Start of WORKING DATA
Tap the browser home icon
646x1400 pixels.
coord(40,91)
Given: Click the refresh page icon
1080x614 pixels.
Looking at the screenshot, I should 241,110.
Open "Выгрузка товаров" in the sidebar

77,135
End of WORKING DATA
Start of WORKING DATA
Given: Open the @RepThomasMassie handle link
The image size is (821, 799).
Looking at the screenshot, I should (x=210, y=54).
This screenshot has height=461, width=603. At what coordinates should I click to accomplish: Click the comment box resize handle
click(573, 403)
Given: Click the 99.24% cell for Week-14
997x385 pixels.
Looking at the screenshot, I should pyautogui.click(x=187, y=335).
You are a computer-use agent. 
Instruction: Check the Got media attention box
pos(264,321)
End of WORKING DATA
> _YOUR GOAL_
In this listing, how many lines contain "Given"? Give the number without explanation.

> _YOUR SOLUTION_
3